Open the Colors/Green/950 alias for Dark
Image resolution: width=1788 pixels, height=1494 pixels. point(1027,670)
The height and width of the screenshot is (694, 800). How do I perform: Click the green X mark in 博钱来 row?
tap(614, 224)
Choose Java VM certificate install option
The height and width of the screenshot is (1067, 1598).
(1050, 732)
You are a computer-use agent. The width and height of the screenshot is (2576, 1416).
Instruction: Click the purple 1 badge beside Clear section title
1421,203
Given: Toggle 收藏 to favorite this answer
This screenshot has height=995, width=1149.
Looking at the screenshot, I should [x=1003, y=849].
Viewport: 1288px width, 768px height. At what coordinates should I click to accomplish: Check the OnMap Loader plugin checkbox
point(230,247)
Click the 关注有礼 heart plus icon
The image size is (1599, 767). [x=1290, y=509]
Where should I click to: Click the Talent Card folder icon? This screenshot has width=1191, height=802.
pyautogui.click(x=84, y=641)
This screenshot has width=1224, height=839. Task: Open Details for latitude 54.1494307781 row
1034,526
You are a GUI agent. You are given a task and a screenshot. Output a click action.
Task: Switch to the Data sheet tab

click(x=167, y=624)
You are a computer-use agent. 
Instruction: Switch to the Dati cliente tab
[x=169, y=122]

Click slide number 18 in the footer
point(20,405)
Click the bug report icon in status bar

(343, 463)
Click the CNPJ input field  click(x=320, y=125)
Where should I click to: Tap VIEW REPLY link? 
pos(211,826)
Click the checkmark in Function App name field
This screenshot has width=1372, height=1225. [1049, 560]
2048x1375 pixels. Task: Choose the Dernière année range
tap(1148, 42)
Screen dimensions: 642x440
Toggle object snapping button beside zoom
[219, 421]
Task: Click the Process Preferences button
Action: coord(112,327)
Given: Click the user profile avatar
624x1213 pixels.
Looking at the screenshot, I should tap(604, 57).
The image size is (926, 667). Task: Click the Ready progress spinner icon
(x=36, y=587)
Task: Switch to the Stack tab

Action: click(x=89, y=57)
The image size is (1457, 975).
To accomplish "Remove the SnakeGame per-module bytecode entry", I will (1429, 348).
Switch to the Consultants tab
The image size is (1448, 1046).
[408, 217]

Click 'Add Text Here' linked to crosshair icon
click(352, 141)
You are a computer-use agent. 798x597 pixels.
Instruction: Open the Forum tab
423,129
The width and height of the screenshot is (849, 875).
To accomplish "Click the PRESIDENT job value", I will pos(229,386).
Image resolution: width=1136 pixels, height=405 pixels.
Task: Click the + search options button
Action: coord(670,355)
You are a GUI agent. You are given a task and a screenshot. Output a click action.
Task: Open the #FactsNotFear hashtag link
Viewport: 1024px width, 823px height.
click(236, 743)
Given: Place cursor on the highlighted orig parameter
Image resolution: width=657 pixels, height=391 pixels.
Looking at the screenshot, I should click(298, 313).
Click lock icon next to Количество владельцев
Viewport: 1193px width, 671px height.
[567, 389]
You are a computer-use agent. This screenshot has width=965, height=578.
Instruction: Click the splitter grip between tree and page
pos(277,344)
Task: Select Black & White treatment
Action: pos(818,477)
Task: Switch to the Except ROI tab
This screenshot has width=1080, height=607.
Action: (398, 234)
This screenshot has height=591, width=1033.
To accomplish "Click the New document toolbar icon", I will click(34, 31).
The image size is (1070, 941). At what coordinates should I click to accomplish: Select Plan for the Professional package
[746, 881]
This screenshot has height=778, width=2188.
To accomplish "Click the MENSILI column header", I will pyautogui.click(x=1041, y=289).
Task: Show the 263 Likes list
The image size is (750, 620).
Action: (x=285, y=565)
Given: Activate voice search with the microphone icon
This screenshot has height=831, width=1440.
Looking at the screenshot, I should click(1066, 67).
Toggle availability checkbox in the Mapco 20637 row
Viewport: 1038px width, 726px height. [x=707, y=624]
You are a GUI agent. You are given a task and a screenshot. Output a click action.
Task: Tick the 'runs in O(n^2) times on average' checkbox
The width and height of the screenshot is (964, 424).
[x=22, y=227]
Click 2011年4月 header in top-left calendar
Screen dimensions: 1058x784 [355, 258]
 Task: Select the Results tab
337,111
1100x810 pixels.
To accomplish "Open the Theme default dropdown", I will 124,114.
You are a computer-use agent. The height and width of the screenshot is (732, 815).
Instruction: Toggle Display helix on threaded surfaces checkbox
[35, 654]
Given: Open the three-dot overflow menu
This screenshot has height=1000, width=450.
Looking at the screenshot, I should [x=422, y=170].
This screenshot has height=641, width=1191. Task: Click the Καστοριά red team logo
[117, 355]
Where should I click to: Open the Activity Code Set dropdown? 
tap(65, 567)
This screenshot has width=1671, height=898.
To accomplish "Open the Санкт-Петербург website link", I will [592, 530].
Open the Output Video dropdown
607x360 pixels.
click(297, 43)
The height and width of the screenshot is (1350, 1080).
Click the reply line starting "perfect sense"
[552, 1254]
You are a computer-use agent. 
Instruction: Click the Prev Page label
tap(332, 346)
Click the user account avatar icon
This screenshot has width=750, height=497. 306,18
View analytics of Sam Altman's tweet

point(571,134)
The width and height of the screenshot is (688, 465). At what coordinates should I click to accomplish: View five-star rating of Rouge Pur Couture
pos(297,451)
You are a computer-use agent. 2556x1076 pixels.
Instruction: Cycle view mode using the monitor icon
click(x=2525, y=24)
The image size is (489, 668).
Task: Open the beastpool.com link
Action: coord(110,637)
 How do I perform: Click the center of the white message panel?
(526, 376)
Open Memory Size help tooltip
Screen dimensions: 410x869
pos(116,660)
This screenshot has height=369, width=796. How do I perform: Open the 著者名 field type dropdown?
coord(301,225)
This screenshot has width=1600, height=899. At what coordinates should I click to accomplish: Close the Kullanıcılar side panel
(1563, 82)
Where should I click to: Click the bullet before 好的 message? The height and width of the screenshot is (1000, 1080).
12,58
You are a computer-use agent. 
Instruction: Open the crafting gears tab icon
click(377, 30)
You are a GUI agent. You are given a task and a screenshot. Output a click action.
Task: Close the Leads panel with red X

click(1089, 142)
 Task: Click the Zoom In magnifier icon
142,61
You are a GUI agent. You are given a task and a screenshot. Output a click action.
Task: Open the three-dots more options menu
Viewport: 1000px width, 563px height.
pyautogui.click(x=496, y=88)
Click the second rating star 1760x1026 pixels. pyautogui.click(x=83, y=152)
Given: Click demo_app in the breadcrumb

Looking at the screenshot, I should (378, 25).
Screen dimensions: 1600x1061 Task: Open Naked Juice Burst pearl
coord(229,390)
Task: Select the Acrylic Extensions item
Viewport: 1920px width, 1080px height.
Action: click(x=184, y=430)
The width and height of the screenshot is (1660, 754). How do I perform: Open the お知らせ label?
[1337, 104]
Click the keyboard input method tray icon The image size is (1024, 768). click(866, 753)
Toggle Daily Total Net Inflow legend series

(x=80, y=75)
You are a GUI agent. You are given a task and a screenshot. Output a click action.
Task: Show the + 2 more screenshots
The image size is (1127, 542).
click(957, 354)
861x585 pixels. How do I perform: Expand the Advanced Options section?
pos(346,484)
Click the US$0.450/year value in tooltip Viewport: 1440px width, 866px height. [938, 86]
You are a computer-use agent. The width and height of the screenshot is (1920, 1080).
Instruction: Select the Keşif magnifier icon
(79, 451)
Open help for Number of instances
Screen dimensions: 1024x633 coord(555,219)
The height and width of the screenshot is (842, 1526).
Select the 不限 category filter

### Task description
Nothing should be left out: copy the material exactly.

### Response to the task
Open the Colors/Green/950 alias for Dark
Image resolution: width=1788 pixels, height=1494 pixels. point(1027,670)
The height and width of the screenshot is (694, 800). How do I perform: Click the green X mark in 博钱来 row?
tap(614, 224)
Choose Java VM certificate install option
The height and width of the screenshot is (1067, 1598).
(1050, 732)
You are a computer-use agent. The width and height of the screenshot is (2576, 1416).
Instruction: Click the purple 1 badge beside Clear section title
1421,203
Given: Toggle 收藏 to favorite this answer
This screenshot has height=995, width=1149.
Looking at the screenshot, I should [x=1003, y=849].
Viewport: 1288px width, 768px height. At what coordinates should I click to accomplish: Check the OnMap Loader plugin checkbox
point(230,247)
Click the 关注有礼 heart plus icon
The image size is (1599, 767). [x=1290, y=509]
Where should I click to: Click the Talent Card folder icon? This screenshot has width=1191, height=802.
pyautogui.click(x=84, y=641)
This screenshot has width=1224, height=839. Task: Open Details for latitude 54.1494307781 row
1034,526
You are a GUI agent. You are given a task and a screenshot. Output a click action.
Task: Switch to the Data sheet tab

click(x=167, y=624)
You are a computer-use agent. 
Instruction: Switch to the Dati cliente tab
[x=169, y=122]

Click slide number 18 in the footer
point(20,405)
Click the bug report icon in status bar

(343, 463)
Click the CNPJ input field  click(x=320, y=125)
Where should I click to: Tap VIEW REPLY link? 
pos(211,826)
Click the checkmark in Function App name field
This screenshot has width=1372, height=1225. [1049, 560]
2048x1375 pixels. Task: Choose the Dernière année range
tap(1148, 42)
Screen dimensions: 642x440
Toggle object snapping button beside zoom
[219, 421]
Task: Click the Process Preferences button
Action: coord(112,327)
Given: Click the user profile avatar
624x1213 pixels.
Looking at the screenshot, I should tap(604, 57).
The image size is (926, 667). Task: Click the Ready progress spinner icon
(x=36, y=587)
Task: Switch to the Stack tab

Action: click(x=89, y=57)
The image size is (1457, 975).
To accomplish "Remove the SnakeGame per-module bytecode entry", I will (1429, 348).
Switch to the Consultants tab
The image size is (1448, 1046).
[408, 217]

Click 'Add Text Here' linked to crosshair icon
click(352, 141)
You are a computer-use agent. 798x597 pixels.
Instruction: Open the Forum tab
423,129
The width and height of the screenshot is (849, 875).
To accomplish "Click the PRESIDENT job value", I will pos(229,386).
Image resolution: width=1136 pixels, height=405 pixels.
Task: Click the + search options button
Action: coord(670,355)
You are a GUI agent. You are given a task and a screenshot. Output a click action.
Task: Open the #FactsNotFear hashtag link
Viewport: 1024px width, 823px height.
click(236, 743)
Given: Place cursor on the highlighted orig parameter
Image resolution: width=657 pixels, height=391 pixels.
Looking at the screenshot, I should click(298, 313).
Click lock icon next to Количество владельцев
Viewport: 1193px width, 671px height.
[567, 389]
You are a computer-use agent. This screenshot has width=965, height=578.
Instruction: Click the splitter grip between tree and page
pos(277,344)
Task: Select Black & White treatment
Action: pos(818,477)
Task: Switch to the Except ROI tab
This screenshot has width=1080, height=607.
Action: (398, 234)
This screenshot has height=591, width=1033.
To accomplish "Click the New document toolbar icon", I will click(34, 31).
The image size is (1070, 941). At what coordinates should I click to accomplish: Select Plan for the Professional package
[746, 881]
This screenshot has height=778, width=2188.
To accomplish "Click the MENSILI column header", I will pyautogui.click(x=1041, y=289).
Task: Show the 263 Likes list
The image size is (750, 620).
Action: (x=285, y=565)
Given: Activate voice search with the microphone icon
This screenshot has height=831, width=1440.
Looking at the screenshot, I should click(1066, 67).
Toggle availability checkbox in the Mapco 20637 row
Viewport: 1038px width, 726px height. [x=707, y=624]
You are a GUI agent. You are given a task and a screenshot. Output a click action.
Task: Tick the 'runs in O(n^2) times on average' checkbox
The width and height of the screenshot is (964, 424).
[x=22, y=227]
Click 2011年4月 header in top-left calendar
Screen dimensions: 1058x784 [355, 258]
 Task: Select the Results tab
337,111
1100x810 pixels.
To accomplish "Open the Theme default dropdown", I will 124,114.
You are a computer-use agent. The height and width of the screenshot is (732, 815).
Instruction: Toggle Display helix on threaded surfaces checkbox
[35, 654]
Given: Open the three-dot overflow menu
This screenshot has height=1000, width=450.
Looking at the screenshot, I should [x=422, y=170].
This screenshot has height=641, width=1191. Task: Click the Καστοριά red team logo
[117, 355]
Where should I click to: Open the Activity Code Set dropdown? 
tap(65, 567)
This screenshot has width=1671, height=898.
To accomplish "Open the Санкт-Петербург website link", I will [592, 530].
Open the Output Video dropdown
607x360 pixels.
click(297, 43)
The height and width of the screenshot is (1350, 1080).
Click the reply line starting "perfect sense"
[552, 1254]
You are a computer-use agent. 
Instruction: Click the Prev Page label
tap(332, 346)
Click the user account avatar icon
This screenshot has width=750, height=497. 306,18
View analytics of Sam Altman's tweet

point(571,134)
The width and height of the screenshot is (688, 465). At what coordinates should I click to accomplish: View five-star rating of Rouge Pur Couture
pos(297,451)
You are a computer-use agent. 2556x1076 pixels.
Instruction: Cycle view mode using the monitor icon
click(x=2525, y=24)
The image size is (489, 668).
Task: Open the beastpool.com link
Action: coord(110,637)
 How do I perform: Click the center of the white message panel?
(526, 376)
Open Memory Size help tooltip
Screen dimensions: 410x869
pos(116,660)
This screenshot has height=369, width=796. How do I perform: Open the 著者名 field type dropdown?
coord(301,225)
This screenshot has width=1600, height=899. At what coordinates should I click to accomplish: Close the Kullanıcılar side panel
(1563, 82)
Where should I click to: Click the bullet before 好的 message? The height and width of the screenshot is (1000, 1080).
12,58
You are a computer-use agent. 
Instruction: Open the crafting gears tab icon
click(377, 30)
You are a GUI agent. You are given a task and a screenshot. Output a click action.
Task: Close the Leads panel with red X

click(1089, 142)
 Task: Click the Zoom In magnifier icon
142,61
You are a GUI agent. You are given a task and a screenshot. Output a click action.
Task: Open the three-dots more options menu
Viewport: 1000px width, 563px height.
pyautogui.click(x=496, y=88)
Click the second rating star 1760x1026 pixels. pyautogui.click(x=83, y=152)
Given: Click demo_app in the breadcrumb

Looking at the screenshot, I should (378, 25).
Screen dimensions: 1600x1061 Task: Open Naked Juice Burst pearl
coord(229,390)
Task: Select the Acrylic Extensions item
Viewport: 1920px width, 1080px height.
Action: click(x=184, y=430)
The width and height of the screenshot is (1660, 754). How do I perform: Open the お知らせ label?
[1337, 104]
Click the keyboard input method tray icon The image size is (1024, 768). click(866, 753)
Toggle Daily Total Net Inflow legend series

(x=80, y=75)
You are a GUI agent. You are given a task and a screenshot. Output a click action.
Task: Show the + 2 more screenshots
The image size is (1127, 542).
click(957, 354)
861x585 pixels. How do I perform: Expand the Advanced Options section?
pos(346,484)
Click the US$0.450/year value in tooltip Viewport: 1440px width, 866px height. [938, 86]
You are a computer-use agent. The width and height of the screenshot is (1920, 1080).
Instruction: Select the Keşif magnifier icon
(79, 451)
Open help for Number of instances
Screen dimensions: 1024x633 coord(555,219)
The height and width of the screenshot is (842, 1526).
Select the 不限 category filter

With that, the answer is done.